#### [Required action]
The required output is the line with "Open the 网站无障碍 accessibility link" through the final line of the entries, each one exactly as it stands.

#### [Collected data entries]
★ ★ ★ ★ ★
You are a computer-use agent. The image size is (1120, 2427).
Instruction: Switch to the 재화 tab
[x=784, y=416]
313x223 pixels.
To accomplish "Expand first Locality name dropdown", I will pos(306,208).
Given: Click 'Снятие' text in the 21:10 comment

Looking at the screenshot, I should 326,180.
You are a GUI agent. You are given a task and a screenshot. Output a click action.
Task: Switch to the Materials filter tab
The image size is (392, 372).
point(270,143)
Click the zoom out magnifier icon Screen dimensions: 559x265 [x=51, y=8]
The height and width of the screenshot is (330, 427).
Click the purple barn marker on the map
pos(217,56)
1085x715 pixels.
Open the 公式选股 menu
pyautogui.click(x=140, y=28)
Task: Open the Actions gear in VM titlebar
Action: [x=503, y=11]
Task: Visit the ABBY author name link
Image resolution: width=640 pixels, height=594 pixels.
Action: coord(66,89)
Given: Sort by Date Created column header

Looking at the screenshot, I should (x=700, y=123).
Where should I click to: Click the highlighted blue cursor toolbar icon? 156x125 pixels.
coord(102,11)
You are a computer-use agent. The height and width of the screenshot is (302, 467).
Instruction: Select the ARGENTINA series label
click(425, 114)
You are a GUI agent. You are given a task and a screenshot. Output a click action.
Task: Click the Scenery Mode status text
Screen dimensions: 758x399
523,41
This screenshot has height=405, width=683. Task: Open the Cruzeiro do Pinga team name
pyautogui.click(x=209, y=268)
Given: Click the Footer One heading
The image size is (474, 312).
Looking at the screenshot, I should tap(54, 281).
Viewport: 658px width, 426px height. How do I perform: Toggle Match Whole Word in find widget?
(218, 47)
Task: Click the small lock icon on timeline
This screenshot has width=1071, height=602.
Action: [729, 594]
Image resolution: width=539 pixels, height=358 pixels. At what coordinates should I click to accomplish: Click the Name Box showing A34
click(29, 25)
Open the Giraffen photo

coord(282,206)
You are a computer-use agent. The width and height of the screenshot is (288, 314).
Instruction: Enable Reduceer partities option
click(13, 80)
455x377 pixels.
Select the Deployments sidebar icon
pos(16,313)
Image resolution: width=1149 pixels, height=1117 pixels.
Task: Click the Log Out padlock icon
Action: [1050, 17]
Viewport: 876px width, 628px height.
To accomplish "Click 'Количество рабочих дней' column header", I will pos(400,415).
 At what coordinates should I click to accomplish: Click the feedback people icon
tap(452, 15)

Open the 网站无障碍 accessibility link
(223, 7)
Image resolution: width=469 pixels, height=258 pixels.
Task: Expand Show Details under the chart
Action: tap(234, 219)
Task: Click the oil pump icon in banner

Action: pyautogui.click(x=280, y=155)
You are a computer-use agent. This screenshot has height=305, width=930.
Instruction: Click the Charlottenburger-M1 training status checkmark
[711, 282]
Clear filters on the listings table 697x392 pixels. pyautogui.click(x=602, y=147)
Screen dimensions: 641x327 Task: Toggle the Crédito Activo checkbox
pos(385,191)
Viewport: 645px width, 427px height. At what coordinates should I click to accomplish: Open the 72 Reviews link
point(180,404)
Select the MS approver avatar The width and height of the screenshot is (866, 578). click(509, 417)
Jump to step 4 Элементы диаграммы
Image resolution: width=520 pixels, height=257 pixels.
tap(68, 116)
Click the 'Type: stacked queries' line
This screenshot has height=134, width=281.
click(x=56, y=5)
★ ★ ★ ★ ★
#### [Task output]
Open the 网站无障碍 accessibility link
(223, 7)
Image resolution: width=469 pixels, height=258 pixels.
Task: Expand Show Details under the chart
Action: tap(234, 219)
Task: Click the oil pump icon in banner

Action: pyautogui.click(x=280, y=155)
You are a computer-use agent. This screenshot has height=305, width=930.
Instruction: Click the Charlottenburger-M1 training status checkmark
[711, 282]
Clear filters on the listings table 697x392 pixels. pyautogui.click(x=602, y=147)
Screen dimensions: 641x327 Task: Toggle the Crédito Activo checkbox
pos(385,191)
Viewport: 645px width, 427px height. At what coordinates should I click to accomplish: Open the 72 Reviews link
point(180,404)
Select the MS approver avatar The width and height of the screenshot is (866, 578). click(509, 417)
Jump to step 4 Элементы диаграммы
Image resolution: width=520 pixels, height=257 pixels.
tap(68, 116)
Click the 'Type: stacked queries' line
This screenshot has height=134, width=281.
click(x=56, y=5)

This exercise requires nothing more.